Brexit

EU officials start planning for a UK hard Brexit

#Brexit special section In the media

EU diplomats are to hold a series of meetings to plan for the UK leaving the bloc without a deal.

The no deal seminars are being arranged as time runs out for Prime Minister Theresa May to secure agreement on the terms of the UK’s departure.

There are just 148 days left before the UK is due to leave on March 29 next year and at present there is no indication when talks on a deal will resume.

Mrs May and her team were hoping to agree terms by this autumn, leaving enough time for any deal to be approved by the UK and European Parliaments.

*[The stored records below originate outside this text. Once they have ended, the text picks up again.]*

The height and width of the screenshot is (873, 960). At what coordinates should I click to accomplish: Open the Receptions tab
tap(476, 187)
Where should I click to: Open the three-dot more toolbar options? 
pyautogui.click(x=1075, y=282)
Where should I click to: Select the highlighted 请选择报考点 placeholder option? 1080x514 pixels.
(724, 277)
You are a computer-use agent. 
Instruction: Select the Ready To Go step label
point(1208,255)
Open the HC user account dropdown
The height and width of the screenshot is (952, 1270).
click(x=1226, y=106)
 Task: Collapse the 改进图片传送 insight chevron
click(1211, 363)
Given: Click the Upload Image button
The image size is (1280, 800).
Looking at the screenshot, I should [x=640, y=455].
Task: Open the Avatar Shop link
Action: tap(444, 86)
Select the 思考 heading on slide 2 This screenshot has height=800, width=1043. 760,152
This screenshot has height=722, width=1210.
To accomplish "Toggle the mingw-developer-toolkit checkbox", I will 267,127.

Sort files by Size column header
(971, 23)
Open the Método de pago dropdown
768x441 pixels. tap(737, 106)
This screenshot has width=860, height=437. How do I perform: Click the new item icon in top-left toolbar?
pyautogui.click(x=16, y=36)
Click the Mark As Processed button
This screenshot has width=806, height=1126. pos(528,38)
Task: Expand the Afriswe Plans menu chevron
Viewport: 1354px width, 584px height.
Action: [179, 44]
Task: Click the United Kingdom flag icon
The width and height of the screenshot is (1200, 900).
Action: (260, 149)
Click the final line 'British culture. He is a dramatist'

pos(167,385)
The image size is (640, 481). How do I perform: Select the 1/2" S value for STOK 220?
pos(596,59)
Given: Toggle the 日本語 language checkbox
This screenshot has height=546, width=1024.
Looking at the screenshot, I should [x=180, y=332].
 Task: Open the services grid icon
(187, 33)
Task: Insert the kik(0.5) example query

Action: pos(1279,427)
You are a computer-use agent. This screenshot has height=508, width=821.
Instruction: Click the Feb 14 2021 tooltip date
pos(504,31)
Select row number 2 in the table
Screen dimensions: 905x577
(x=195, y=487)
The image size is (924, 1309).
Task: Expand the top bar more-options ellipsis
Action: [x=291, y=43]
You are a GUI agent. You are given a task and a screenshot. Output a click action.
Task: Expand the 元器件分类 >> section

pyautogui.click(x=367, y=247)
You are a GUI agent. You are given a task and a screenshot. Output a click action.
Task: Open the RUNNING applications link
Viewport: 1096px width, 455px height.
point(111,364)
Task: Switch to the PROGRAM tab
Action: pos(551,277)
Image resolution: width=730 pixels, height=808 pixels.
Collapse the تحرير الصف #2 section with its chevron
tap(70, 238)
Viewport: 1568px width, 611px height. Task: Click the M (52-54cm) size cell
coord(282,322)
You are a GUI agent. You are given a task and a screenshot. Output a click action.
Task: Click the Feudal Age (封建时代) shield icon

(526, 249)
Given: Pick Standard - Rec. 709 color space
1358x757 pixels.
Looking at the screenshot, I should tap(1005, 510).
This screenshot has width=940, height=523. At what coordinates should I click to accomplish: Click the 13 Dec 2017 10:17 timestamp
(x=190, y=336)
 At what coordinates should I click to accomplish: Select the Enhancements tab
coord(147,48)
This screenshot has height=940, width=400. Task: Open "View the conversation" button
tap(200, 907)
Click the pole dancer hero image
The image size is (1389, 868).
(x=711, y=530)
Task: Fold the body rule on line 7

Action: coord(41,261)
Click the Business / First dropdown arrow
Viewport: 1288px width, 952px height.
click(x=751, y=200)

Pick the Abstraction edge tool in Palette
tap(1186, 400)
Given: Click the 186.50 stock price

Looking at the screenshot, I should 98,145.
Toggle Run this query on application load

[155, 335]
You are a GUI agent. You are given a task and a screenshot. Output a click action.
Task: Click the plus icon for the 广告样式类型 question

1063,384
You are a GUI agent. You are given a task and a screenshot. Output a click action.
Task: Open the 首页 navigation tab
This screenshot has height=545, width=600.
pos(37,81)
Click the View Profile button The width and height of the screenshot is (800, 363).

Although officials from both sides are engaged in constant dialogue, hopes of a special Brexit summit in November to wrap up a deal are fading.

There are no talks scheduled for this week between Brexit Secretary Dominic Raab and the EU’s chief negotiator Michel Barnier.

The ‘hard Brexit’ EU seminars will cover:

  • Citizens’ rights.
  • Customs and border controls.
  • Air transport.
  • Surface transport (road and rail).
  • Financial services.

There are fears in Europe that time could run out and the UK could end up without a deal by default if Parliament votes down any agreement that is reached.

The sticking point is the Irish border and the backstop plan proposed by the EU, which Mrs May’s explicitly rejected in Parliament last week.

This has led to accusations from the EU that the UK is backtracking on promises made earlier about avoiding a hard border in Ireland.

Mr Barnier said this month he did not expect any developments until December at the earliest, leaving little time for any deal to be approved by the UK Parliament.

The Irish backstop proposal that is blocking progress is a contingency plan to keep an ‘invisible’ border between Northern Ireland and the Republic.

It would keep Northern Ireland in the EU’s customs union and governed by rules of the single market.

Mrs May has rejected that and says and the government is ‘searching for alternatives’.

The UK will depart on March 29 unless the EU’s 27 member states unanimously agree to any British request to extend the two-year article 50 period for leaving.